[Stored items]
- - - - - - -

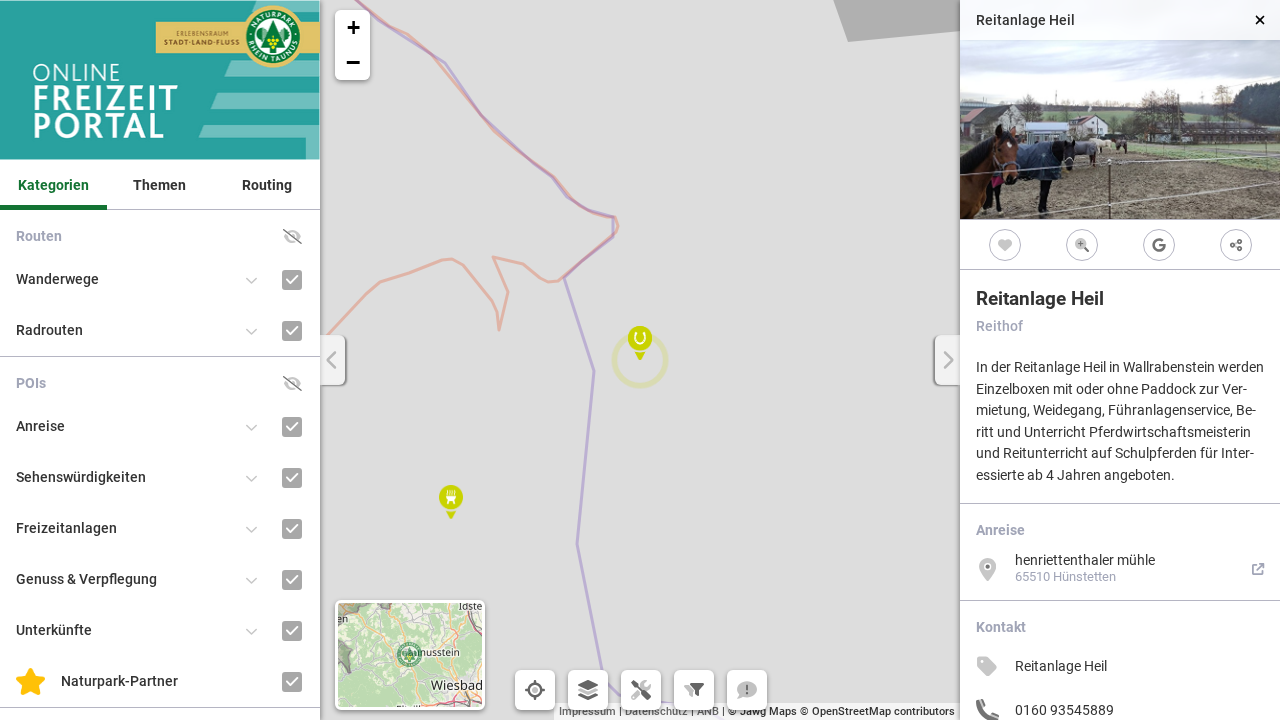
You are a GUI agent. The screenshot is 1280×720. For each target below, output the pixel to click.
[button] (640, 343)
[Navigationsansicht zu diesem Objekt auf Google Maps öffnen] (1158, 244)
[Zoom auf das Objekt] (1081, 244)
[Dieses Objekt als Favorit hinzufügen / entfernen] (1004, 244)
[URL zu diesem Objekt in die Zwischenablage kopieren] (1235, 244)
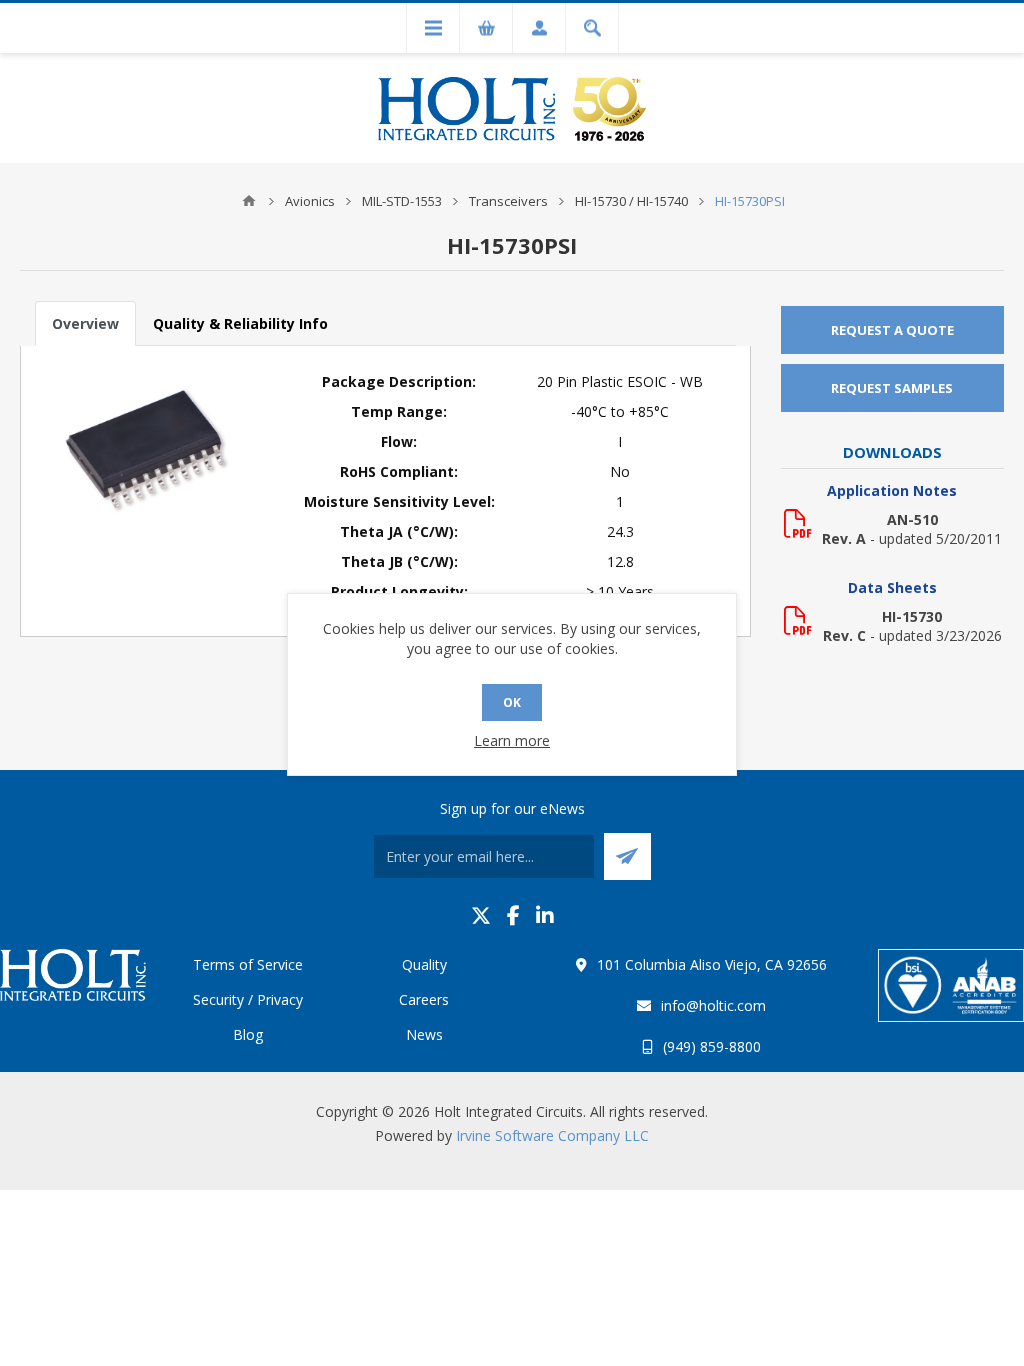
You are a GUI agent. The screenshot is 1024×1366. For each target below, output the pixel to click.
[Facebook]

- - - - - - -

All lines from the one that contains "[Zoom auf das Objekt] (1081, 244)" through the last line of the data should be retyped exactly, with the pictures left out.

OUTPUT OF THE TASK
[Zoom auf das Objekt] (1081, 244)
[Dieses Objekt als Favorit hinzufügen / entfernen] (1004, 244)
[URL zu diesem Objekt in die Zwischenablage kopieren] (1235, 244)
You are a GUI agent. The screenshot is 1024×1366. For each target below, output the pixel to click.
[Facebook]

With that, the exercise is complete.